Well . . . he’s not really an education guy. He’s a marketing guy. But he said some things the other day that I think can apply to us.

Like many others before him, Godin compared K-12 education to the traditional factory system. And not in a good way. Not really a novel idea but he went on to suggest what I think is a novel solution.

tribes_seth_godinYou ready?

Create a tribe.

That’s right. A tribe.

In his latest book and during his keynote, Godin suggests that all people want to belong to a special group, that we all want to be “insiders,” that we want to belong to a tribe. It could be the Red Sox Nation, the Red Hat Club, the Red Hot Chili Peppers fan club or the Red Cross 10 Gallon donor group. His point is that  people have been joining tribes forever.

And he suggests that we as educators can use this desire to join tribes to our benefit. If we truly want to change the educational system, it will have to come through the work of a group of dedicated people. And to be successful, this new tribe must be led.

And led not just by any kind of leader. Godin makes a very strong case that:

every successful tribe is led by a heretic.

I love that quote!

Change is hard, especially in education, and it take people who are willing to bend the rules a bit (and maybe break them once in a while) for real change to happen.

And the scary thing is that many of the leaders now in place – principals, superintendents and Boards of Education – are often not heretics.
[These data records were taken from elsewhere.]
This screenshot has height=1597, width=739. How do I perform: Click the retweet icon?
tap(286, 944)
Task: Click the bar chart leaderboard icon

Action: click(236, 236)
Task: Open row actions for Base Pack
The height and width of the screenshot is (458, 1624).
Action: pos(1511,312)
They like things to be stable and comfortable and “manageable.”

(One exception might be Michelle Rhee of the Washington DC school district. Rhe has offered teachers the option of merit pay, closed poor performing schools and fired administrators – all while saying “what happens to kids is what’s most important.” Heresy!)
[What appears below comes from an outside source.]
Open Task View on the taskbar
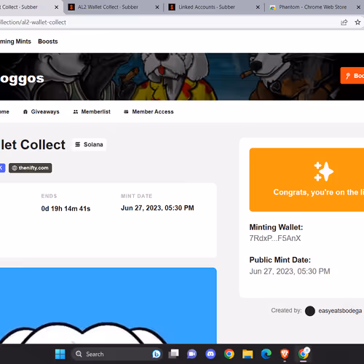Screen dimensions: 364x364 173,354
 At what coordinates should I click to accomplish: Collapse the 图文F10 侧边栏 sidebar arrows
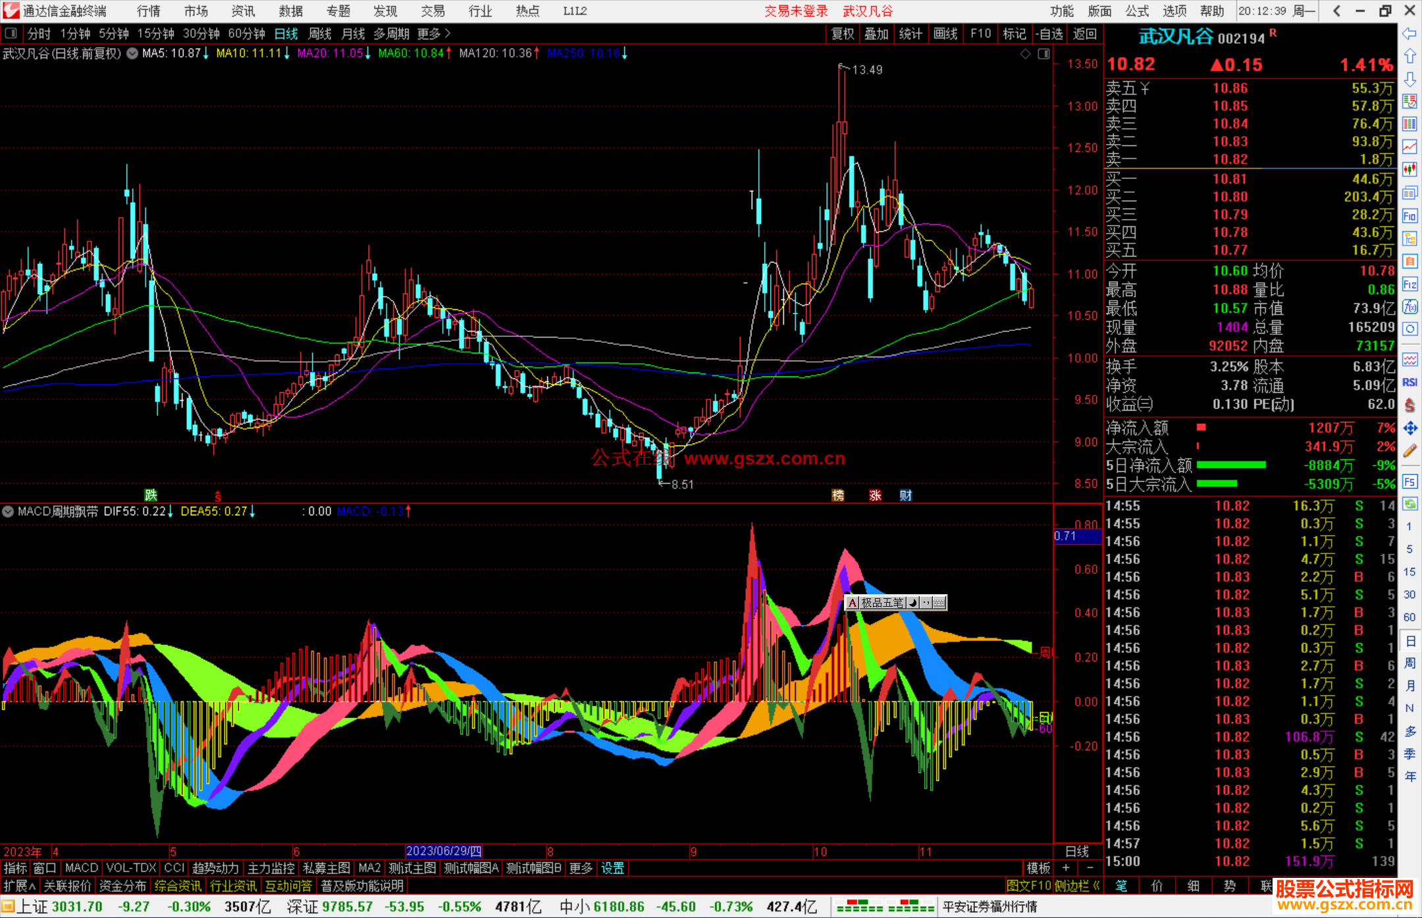pyautogui.click(x=1096, y=886)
Godin suggests that it’s up to you, the point of the spear, to make sure that true change occurs. And I see his idea apply both directly in the classroom and in the larger education realm.

How to effect change?

There is no Tribes for Dummies book but . . .

  • Challenge the status quo
  • Create a culture that encourages positive deviancy, a change for the better
  • Develop the idea of “insiders”
  • Create a culture that stands for something
  • Be curious about everything
  • Be charismatic – “Charisma doesn’t make a leader, being a leader makes you charismatic.”
  • Communicate a ton
  • Connect with your insiders

He ended with the phrase:


If you are doing this 2 people, you fail. If you do this 4 people, you succeed.

I’m still working through this in my own head and will be going back to his book to review. But I like Godin’s very positive attitude that we can effect change and that we can improve education.

If nothing else, Godin’s ideas make me feel optimistic about the future of K-12 education. And I like that!